Opposition to the invasion
runs high among Kerry supporters,
women and lifetime residents

Nearly 44 percent of Hawaii voters say going to war against Iraq was wrong, a new Star-Bulletin/KITV-4 News statewide poll shows.


Meanwhile, 38 percent of those surveyed said the Bush administration made the "right decision" in attacking Iraq, and 18 percent were unsure.

Hawaii-based SMS Research conducted the poll of 693 registered voters between July 29 and Aug. 3. The margin of error was plus or minus 3.7 percentage points, and respondents were asked whether they thought the nation "made the right decision or the wrong decision in going to war against Iraq."

Political pundits have said the Iraq war will prove one of the top factors in how voters -- especially those who are still undecided -- choose in November's presidential elections.

And among the dozens of residents waiting for city buses at Ala Moana Center yesterday morning, several agreed with the poll's results and backed its anti-war majority.

"I think it was wrong for us to go in," said Kaaawa carpenter Guy Dias. "I think we were deceived by the president."

"Right," said Linda Cortez, a dental hygienist, who was nearby. "Too many soldiers have died. ... We should get out."

But others, like Manoa resident Karol Uluivuda, said the Iraq war has made America a safer place to live.

"To me, it was good," she said. "Either the U.S. attacked them first or they attacked the U.S. first. They opened the door."

Some 75 percent of poll respondents who said they'd vote to re-elect President Bush in the upcoming election also were in support of the Iraq war. Seventy-three percent of those who plan to back Democratic presidential candidate John Kerry were against the conflict.

Also, 76 percent of those against the Iraq war said they disagreed with how the Bush administration's war on terrorism is being waged. Sixty-seven percent of those who said going into Iraq was the "right decision" also agreed with the way the war on terrorism is being conducted.
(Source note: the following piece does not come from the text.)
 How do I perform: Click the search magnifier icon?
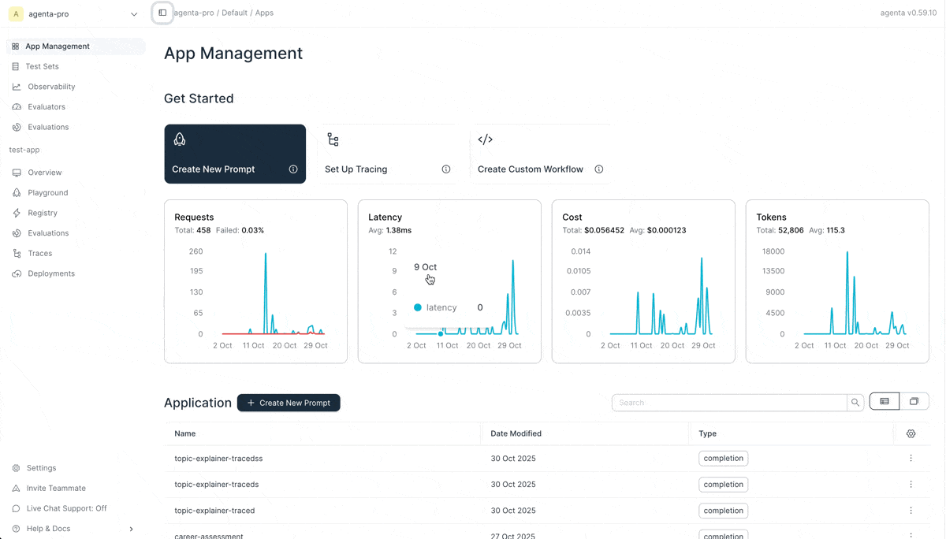(855, 402)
Only 16 percent of Republicans said they were opposed to the war, while 19 percent of Democrats supported it.

Women were more likely to be against the war, with a little over 44 percent against the military effort, and 34 percent in favor. Forty-three percent of men were behind the conflict, while nearly an equal percentage opposed it.

The percentage of women who said they were unsure either way -- 22 percent -- was higher than the 14 percent of men who also didn't take a stand.
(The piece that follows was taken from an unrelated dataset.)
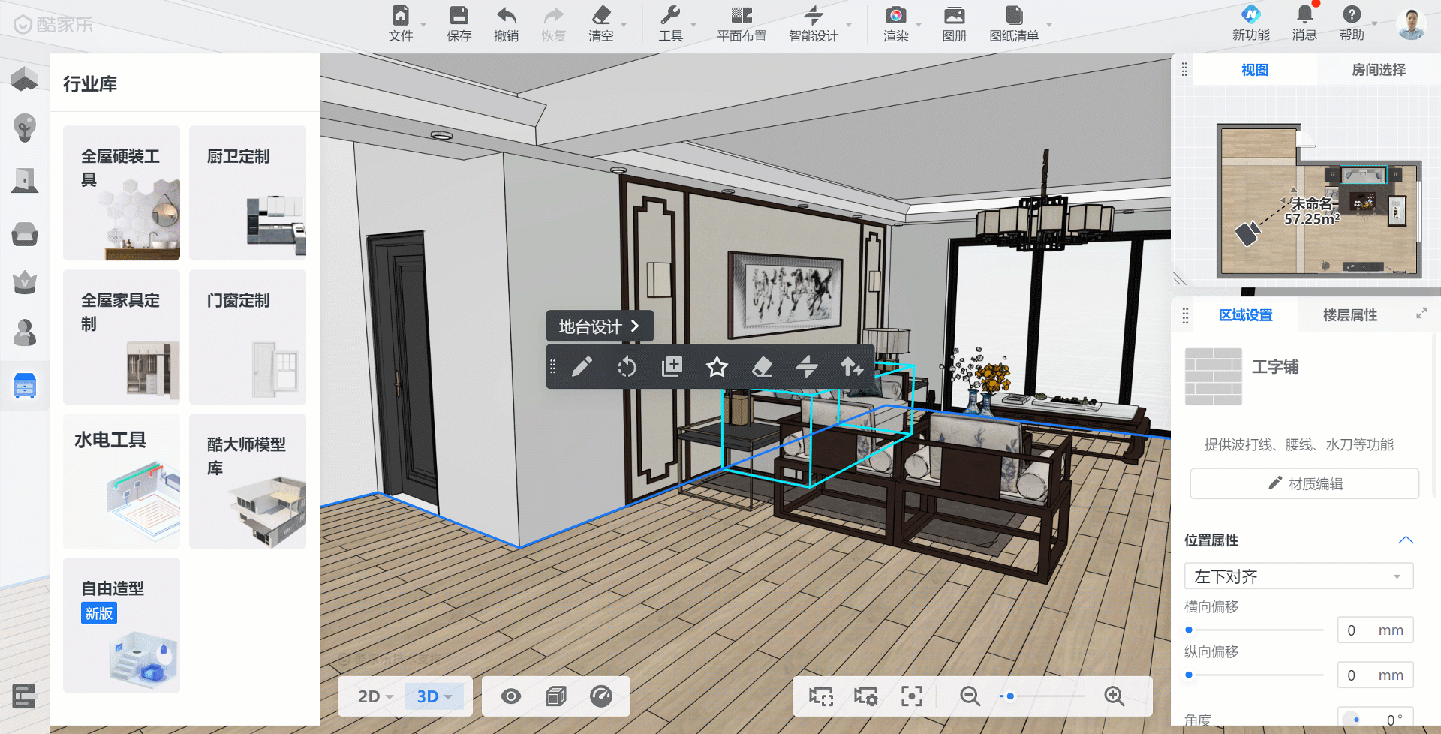Collapse the 位置属性 section
The width and height of the screenshot is (1441, 734).
1406,540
The responses among lifetime Hawaii residents nearly mirrored the statewide results, with 43 percent against the war and 35 percent for it. Those who have been in the islands for six to 20 years were more likely to think the administration made the right choice in going against Iraq.
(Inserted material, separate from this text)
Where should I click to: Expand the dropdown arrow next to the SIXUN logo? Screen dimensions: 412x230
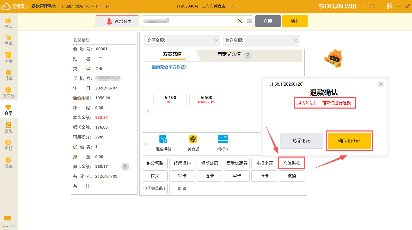(364, 6)
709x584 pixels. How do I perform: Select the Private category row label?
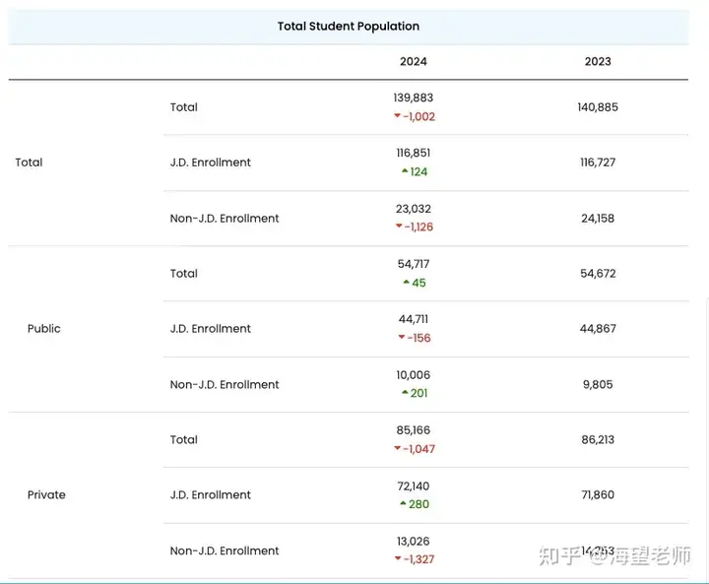click(46, 495)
Forty-seven percent of 18- to 24-year-olds said the nation made the "wrong decision" in going to war, and 52 percent of those 45- to 54-years-old agreed. Opposition to the war was also stronger than support among those in the 55 and over age brackets, while support for the war was higher among 25-to-44-year-olds.

Residents in both the lowest income bracket -- less than $25,000 annually -- and those who made more than $150,000 a year were more likely than not to agree the Iraq war was wrong. Also, 47 percent of those who said they earned $75,000 to $150,000 annually were opposed to the conflict.

But support for the war was in the lead among those in all other income brackets -- 45 percent of those who said they made $50,000 to $75,000 a year and 41 percent of those who made $25,000 to $35,000 annually said the administration made the "right decision" in going to war against Iraq.